North by South

Every five years, the largest and supposedly most important festival of contemporary art, called Documenta, transforms the small, buttoned-down town of Kassel in the middle of Germany into the epicenter of the global art world. The 100-days long event was established in 1955 in an attempt to revive Germany’s and Europe’s art and cultural scene, both countering and washing off the taste of two decades of Nazi repression. Back then people called it the “museum of 100 days”. Over the years, the Documenta has grown into an event of mindblowing proportions. Even art professionals and frequent biennial visitors are blown away by its ever-growing size and amount of artworks and events, reaching far beyond the museum walls.

This year’s 14th edition continues to push the boundaries. For the first time in its history, Documenta is taking place in not only one but two cities, Athens and Kassel, under the controversial title “Learning from Athens”. About his decision to split up the festival between two locations Adam Szymczyk, d14 Artistic Director, said: “This one is trying to stay out of focus. It is not so much about making a point, but about showing different posibilities from so many different points of view. The logical consequence was to have it divided between two cities.”

Documenta is known for being a political exhibition, addressing contemporary issues in society head-on, and thus acting as a signpost for formal and thematic trends in the years to come. So it seems only natural that, in a year like 2017, themes related to the current global refugee crisis feature in multiple variations. Many artists deal either directly or indirectly with migration, transit and transitions, trade routes and nomadic cultures. One of the pretexts for Documenta 14 is to leave the northern European comfort zone and look at these issues from the global South, if necessary to change perspective and assume a position akin to the South as a State of Mind (which is also the title of Documenta 14’s ongoing publication series). So rather than representing other people’s struggles, we are called upon to learn from those who are struggling themselves. Naturally, that also includes minorities like the nomadic Sámi people. Even though they don’t live in the south by any means but inhabit the most northern regions of Europe, their culture and livelihood are also threatened by neoliberal politics and globalist expansion. One major threat for the Sámi comes with new legislation that prevents them from herding reindeer according to their thousand-year old tradition.
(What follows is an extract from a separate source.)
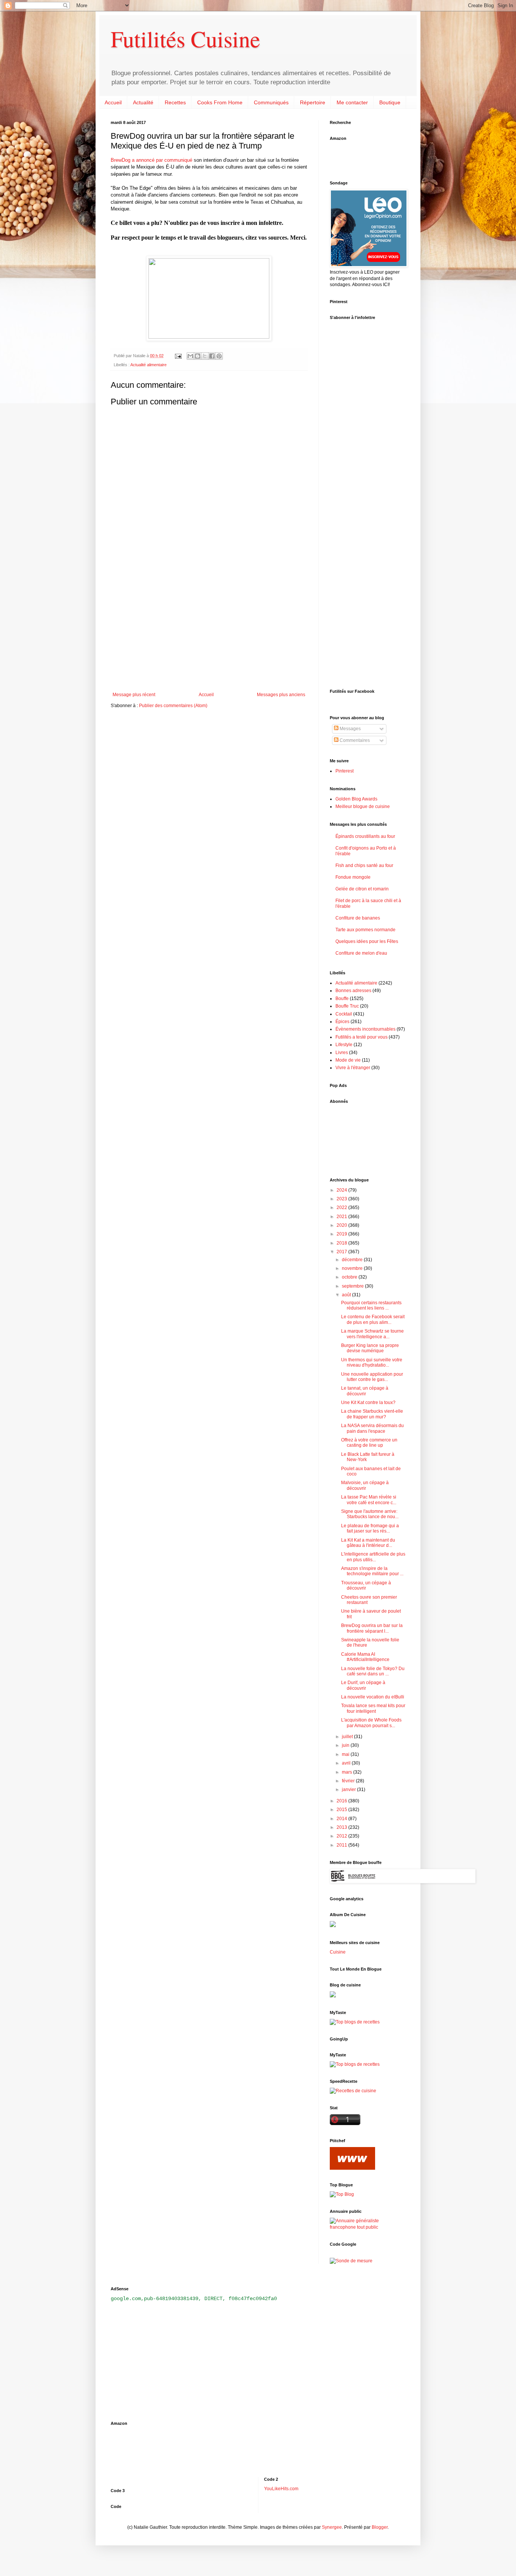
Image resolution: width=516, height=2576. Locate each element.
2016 (342, 1801)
Máret Ánne Sara, born 1983 in Hammerfest, Norway, is one of many Sámi artists present in this Documenta. In a series of works, she aims to raise awareness for their struggle with state interventions that prohibit them from living the way they are used to. Her brother, Jovsset Ánte Sara, recently won an important trial against the Norwegian state and managed to defend the property rights of the Sámi against the 2007 Reindeer Herding Act, which constrains herd sizes to an unacceptable minimum.

Máret Ánne Sara, Pile o’ Sápmi, installationMáret Ánne Sara, Pile o’ Sápmi, installation

Pile o’ Sápmi draws upon spiritual, ecological, and political concerns. It references “Pile of Bones,” the Indigenous name for the place where the Cree nation stacked buffalo bones to anchor the animals’ spirits to the land, thereby ensuring their continued presence in what is today known as Western Canada. The artist also refers to the brutal colonial history of North America, when millions of bisons were killed in the 1800s and their bones ground into fertilizer or shipped overseas, where it was made into fine buffalo bone china and sold to wealthy European families. As a nod to the way that this destructive history now mimics what is taking place in regard to the reindeer culls in Norway, Sara commissioned a porcelain necklace made from ground reindeer bones. Its exaggerated size, almost absurdly proportioned relative to the human body, is deliberate. Sara notes that many city mayors and governmental leaders wear elaborate neckpieces adorned with crests as a demonstration of prestige and power. She intends her necklace to serve a similar function.